Ампутация души - страница 4

стр.

– Минет хочешь? Десятка, – послышался из соседней кабинки голос, совсем еще детский.

– Чего? – машинально переспросил Деснин.

– Баксов, не рублей же, – рассудительно отвечал голос.

Когда Деснин заглянул в кабинку, взору его предстала девчонка лет двенадцати, присевшая на край унитаза с тетрисом в руках. Ее вульгарно нарисованное личико с огромными красными губами, подведенными бровями и ядовито-розовыми тенями на веках совсем не вязалось с недоразвитым женским тельцем. Взглянув на Деснина, малолетняя проститутка засунула палец в рот и лукаво подмигнула. Этого Деснин не выдержал. Он ухватил девчонку за руки и потащил из туалета.

– Ну ты, клешни убери! Не лапай – не купил! – верещала та и упиралась. – Я щас Ромика позову!

– Какой Ромик? Ты чего здесь делаешь? Где твоя мамка и вообще…

– Че сразу мамка? У нас не мамка, у нас папка. Вон он, – указывала девчонка на бритого парня с фиксой, который тусовался возле перрона.

– А он куда смотрит?

– А он за всем вокзалом смотрит. У него таких как я еще с десяток. А еще щипачи, кидалы и менты. Так что шел бы ты, дядя, лесом, а то щас позову, все сбегутся.

«Зови!» – уже было готово слететь с языка, но Деснин сдержал порыв. «Я смирился, смирился, смирился!» – прошипел он сквозь зубы и впечатал кулаком в стену, словно поставил точку. Малолетняя проститутка посмотрела на него как на сумасшедшего и выскочила из туалета.

В задумчивости Деснин не заметил, как вышел за пределы вокзала и вновь влился в толпу. Шум, гул. Бурная людская река подхватила его и понесла в своем потоке. И вроде бы люди были повсюду, но он их не чувствовал, не ощущал. Пустыня равнодушия. Хмурые, угрюмые лица без улыбок. Нет, новая Москва положительно не нравилась Деснину. Он чувствовал себя здесь чужим. Но до поезда по-прежнему оставалось более двух часов, и их надо было как-то убить.

В конце концов, Деснин решил съездить на Красную площадь, в надежде, что хоть там все осталось по-прежнему.

На автобусе по старой привычке он проехал зайцем.

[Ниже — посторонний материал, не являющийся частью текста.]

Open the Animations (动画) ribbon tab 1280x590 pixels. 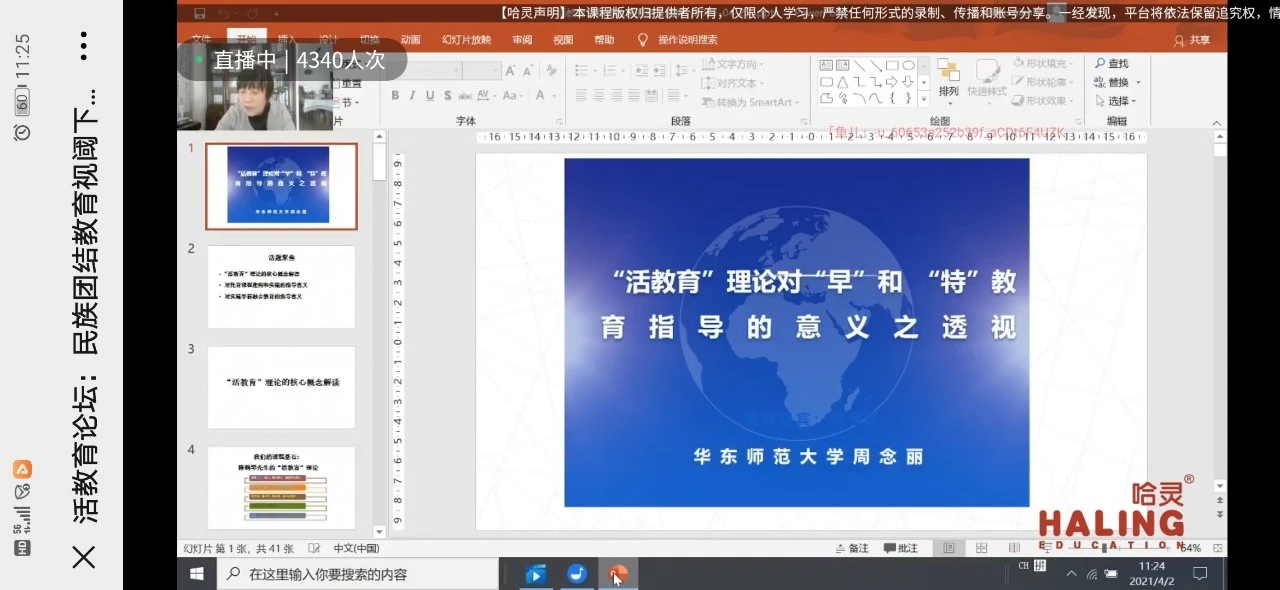pyautogui.click(x=410, y=40)
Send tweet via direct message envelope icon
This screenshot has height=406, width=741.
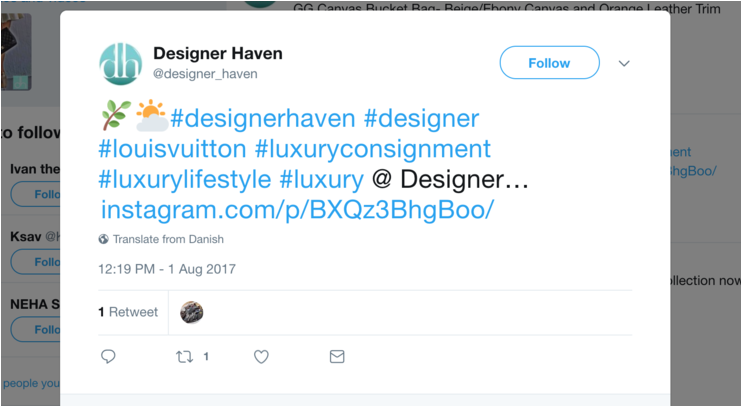tap(337, 356)
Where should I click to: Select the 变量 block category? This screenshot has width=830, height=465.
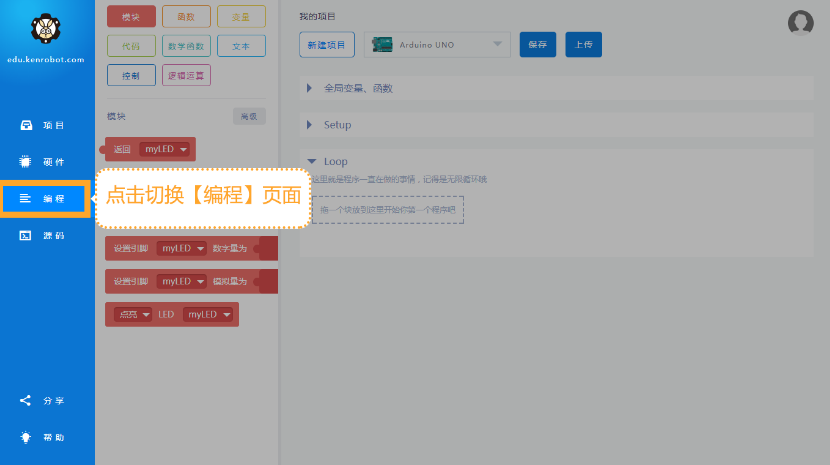pyautogui.click(x=241, y=17)
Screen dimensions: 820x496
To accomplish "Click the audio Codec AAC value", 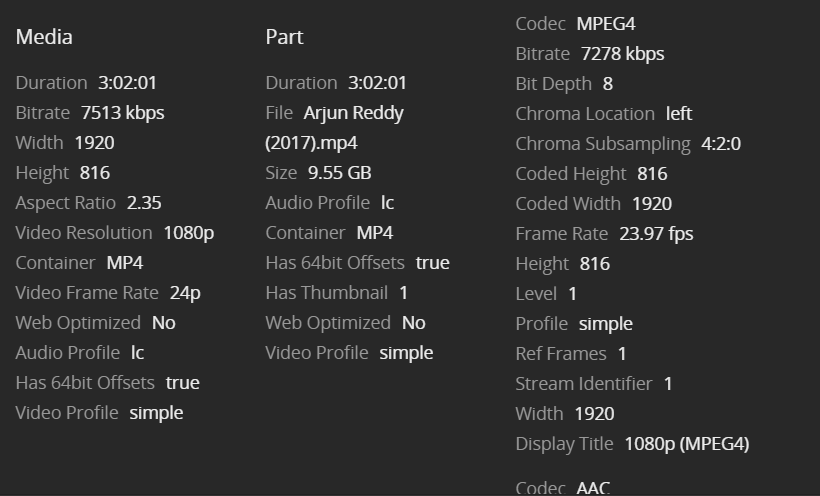I will click(x=593, y=488).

Лишь сойдя на нужной остановке, заметил, что пассажиры выкидывают кто в урну, а кто просто на землю какие-то необычные, яркие проездные талончики. Он специально остановился, чтобы рассмотреть один из них. На талончике, втоптанном чьей-то ногой в грязь, было изображение храма. Прямо на крестах и куполах компостер оставил рваные раны.

– Вон он, храм-то, – послышался рядом голос прохожего, – ишь, какой отгрохали.

– Да такой и был, – возражал другой, – По старым чертежам делали.

– Да, а сколько денег втюхали. Лучше бы вон, нищету поубирали.

Деснин оторвал взгляд от талончика и посмотрел в ту сторону, куда смотрели эти двое. Громада нового храма ракетой вонзалась в небо и там, в вышине, сверкали на солнце золотом купола и кресты. Казалось бы, все в этом архитектурном сооружении было устремлено ввысь, но одно поразило Деснина: храм построили не на возвышенности, как это полагается, а напротив – в какой-то низине, от чего создавалось впечатление, будто храм вздымается к небу прямо из-под земли. К тому же купола закрывали солнце, и вся восточная часть храма была погружена во мрак. Спустившись по лестнице, которую он обнаружил неподалеку от остановки, Деснин решил поближе рассмотреть храм. Было время вечерни, и к церкви подтягивался народ. К моменту открытия собралась порядочная толпа. Деснин смотрел на пришедших и дивился – сколько людей вновь обрело веру после десятков лет запрета на нее. Кроме дремучих бабок были здесь и весьма цивильные с виду люди, даже молодежь и дети. Правда, вскоре благостность обстановки несколько разрушил следующий разговор.

– Во фигня, говорят, с бутербродами не пускают. А я шаурму купил, – пихал мужик в дурацкой шляпе и нелепых шлепанцах на босу ногу замасленный сверток спутнице. – Светлан, подержи маленько. Я щас – загляну и обратно.

Светлана не слышала. Она увлеченно жевала Орбит и тараторила по мобильнику:

– Че? Не, Оксан, по магазинам еще не прошвырнулись. Тут все в какой-то новый храм рванули. Че? Да не, не молиться, че я дура что ли? Ну так, заценить. А то всю жизнь токо на рынок и обратно. А баулы Пашка на вокзале сторожит. Че, какая галантерея? Третьяковская? Не, туда не пойдем, я этот хоккей не люблю.